What this task involves:
Reproduce the lines from the first one up to and including the line containing "point(271,407)", switching "thumbnail" to "preview" and leaving everything else unchanged.

*****

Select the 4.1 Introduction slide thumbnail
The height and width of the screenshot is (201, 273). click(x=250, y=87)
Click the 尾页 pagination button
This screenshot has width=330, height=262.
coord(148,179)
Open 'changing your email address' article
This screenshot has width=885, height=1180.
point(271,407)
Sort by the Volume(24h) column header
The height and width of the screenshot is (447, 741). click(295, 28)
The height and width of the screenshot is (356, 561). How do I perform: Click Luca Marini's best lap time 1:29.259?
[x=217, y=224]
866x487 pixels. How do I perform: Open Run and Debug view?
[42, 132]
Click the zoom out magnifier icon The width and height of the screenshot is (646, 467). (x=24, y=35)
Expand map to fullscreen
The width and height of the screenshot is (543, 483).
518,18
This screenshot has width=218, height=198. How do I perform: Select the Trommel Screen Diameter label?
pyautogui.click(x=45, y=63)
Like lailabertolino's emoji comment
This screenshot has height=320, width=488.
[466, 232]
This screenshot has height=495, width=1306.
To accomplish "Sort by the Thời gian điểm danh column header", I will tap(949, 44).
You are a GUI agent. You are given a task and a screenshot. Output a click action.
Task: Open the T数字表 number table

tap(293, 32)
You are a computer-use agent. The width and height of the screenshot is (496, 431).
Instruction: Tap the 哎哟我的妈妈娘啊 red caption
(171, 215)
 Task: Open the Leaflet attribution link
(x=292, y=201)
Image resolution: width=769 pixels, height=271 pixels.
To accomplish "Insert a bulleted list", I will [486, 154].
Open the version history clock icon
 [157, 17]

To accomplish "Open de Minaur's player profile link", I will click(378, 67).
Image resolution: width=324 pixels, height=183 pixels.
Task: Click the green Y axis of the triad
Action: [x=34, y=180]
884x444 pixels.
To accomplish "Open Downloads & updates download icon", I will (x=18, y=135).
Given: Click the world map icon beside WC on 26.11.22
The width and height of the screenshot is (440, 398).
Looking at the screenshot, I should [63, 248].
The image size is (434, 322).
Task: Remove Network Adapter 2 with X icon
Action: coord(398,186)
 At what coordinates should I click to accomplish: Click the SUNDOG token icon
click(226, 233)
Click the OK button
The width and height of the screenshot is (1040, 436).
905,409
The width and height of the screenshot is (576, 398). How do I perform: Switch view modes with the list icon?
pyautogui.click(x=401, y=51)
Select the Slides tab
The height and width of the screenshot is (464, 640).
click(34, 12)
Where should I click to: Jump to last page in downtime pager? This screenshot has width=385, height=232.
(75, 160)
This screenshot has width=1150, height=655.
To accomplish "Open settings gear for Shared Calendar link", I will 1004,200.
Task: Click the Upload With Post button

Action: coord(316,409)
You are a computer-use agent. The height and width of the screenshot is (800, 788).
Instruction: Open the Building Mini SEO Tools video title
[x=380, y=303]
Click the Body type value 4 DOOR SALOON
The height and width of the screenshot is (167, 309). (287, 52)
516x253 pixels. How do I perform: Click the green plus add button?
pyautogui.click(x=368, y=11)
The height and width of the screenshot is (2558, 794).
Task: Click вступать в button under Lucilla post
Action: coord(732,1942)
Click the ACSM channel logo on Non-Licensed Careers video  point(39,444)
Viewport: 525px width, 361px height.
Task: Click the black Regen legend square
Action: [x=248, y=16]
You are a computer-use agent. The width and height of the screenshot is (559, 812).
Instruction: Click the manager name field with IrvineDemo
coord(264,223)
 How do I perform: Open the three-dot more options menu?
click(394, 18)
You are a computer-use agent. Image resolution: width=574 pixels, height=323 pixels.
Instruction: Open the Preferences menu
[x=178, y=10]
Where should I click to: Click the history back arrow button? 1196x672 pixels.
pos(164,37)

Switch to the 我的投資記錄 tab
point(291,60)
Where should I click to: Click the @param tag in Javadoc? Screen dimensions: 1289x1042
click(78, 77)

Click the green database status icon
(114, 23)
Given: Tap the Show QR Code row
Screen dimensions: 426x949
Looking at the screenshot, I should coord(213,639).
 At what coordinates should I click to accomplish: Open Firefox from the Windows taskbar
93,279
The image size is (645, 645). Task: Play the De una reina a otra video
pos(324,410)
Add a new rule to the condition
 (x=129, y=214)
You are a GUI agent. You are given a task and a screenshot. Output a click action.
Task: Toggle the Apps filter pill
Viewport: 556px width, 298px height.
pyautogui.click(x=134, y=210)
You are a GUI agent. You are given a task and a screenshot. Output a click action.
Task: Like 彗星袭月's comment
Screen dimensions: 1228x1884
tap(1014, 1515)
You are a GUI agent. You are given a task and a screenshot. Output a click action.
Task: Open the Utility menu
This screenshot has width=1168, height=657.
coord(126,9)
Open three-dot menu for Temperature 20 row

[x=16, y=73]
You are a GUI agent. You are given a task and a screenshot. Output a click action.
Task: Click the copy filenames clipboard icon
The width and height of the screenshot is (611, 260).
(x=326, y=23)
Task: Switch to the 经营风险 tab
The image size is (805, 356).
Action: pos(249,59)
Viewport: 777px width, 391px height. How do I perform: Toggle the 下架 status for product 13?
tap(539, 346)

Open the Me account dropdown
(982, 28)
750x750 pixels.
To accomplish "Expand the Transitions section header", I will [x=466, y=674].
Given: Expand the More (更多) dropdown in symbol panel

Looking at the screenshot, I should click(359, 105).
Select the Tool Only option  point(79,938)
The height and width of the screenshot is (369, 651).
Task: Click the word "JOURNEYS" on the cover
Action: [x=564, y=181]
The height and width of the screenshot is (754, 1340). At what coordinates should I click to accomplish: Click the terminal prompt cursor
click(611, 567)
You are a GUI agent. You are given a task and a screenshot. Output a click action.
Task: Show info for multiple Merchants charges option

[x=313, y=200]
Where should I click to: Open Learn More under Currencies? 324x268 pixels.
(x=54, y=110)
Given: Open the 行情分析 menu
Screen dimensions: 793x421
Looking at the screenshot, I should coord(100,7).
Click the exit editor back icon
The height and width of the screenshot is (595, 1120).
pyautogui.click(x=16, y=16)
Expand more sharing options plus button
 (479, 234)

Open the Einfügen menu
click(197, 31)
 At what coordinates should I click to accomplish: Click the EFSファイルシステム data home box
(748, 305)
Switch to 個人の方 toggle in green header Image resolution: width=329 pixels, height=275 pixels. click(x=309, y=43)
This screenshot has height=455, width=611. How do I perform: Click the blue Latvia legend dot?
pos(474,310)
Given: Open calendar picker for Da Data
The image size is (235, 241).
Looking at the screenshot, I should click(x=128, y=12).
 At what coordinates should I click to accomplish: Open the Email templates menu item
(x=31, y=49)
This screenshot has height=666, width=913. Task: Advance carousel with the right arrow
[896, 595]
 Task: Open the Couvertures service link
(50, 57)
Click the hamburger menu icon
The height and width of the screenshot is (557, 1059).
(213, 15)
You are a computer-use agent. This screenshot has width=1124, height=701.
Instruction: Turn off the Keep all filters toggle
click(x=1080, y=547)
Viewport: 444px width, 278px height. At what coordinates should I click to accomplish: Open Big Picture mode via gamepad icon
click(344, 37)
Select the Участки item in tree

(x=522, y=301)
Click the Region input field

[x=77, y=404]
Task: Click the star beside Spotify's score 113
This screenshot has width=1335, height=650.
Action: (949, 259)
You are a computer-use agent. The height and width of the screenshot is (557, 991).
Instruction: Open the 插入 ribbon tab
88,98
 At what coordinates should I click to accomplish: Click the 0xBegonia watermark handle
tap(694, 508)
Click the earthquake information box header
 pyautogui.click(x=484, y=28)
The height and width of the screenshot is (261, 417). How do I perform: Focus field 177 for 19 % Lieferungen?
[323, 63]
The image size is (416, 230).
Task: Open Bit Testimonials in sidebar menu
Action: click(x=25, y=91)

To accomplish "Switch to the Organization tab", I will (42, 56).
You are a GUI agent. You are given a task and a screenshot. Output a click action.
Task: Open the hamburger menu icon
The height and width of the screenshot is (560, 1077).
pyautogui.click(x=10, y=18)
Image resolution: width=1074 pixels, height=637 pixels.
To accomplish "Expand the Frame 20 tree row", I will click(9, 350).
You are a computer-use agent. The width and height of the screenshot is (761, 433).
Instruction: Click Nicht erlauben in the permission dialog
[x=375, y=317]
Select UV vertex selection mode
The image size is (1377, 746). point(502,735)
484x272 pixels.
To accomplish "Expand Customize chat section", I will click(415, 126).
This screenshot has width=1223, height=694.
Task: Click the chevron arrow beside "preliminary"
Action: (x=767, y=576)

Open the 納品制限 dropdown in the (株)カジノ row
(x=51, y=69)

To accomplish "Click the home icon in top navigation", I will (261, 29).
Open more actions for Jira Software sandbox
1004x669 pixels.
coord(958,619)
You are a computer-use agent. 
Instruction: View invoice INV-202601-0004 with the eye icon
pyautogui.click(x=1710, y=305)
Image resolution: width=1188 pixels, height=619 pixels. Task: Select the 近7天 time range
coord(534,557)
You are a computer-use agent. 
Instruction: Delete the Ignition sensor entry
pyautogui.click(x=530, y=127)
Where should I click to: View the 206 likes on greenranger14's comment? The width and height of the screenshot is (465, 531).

*****

Problem solution:
Select the 4.1 Introduction slide preview
The height and width of the screenshot is (201, 273). click(x=250, y=87)
Click the 尾页 pagination button
This screenshot has width=330, height=262.
coord(148,179)
Open 'changing your email address' article
This screenshot has width=885, height=1180.
point(271,407)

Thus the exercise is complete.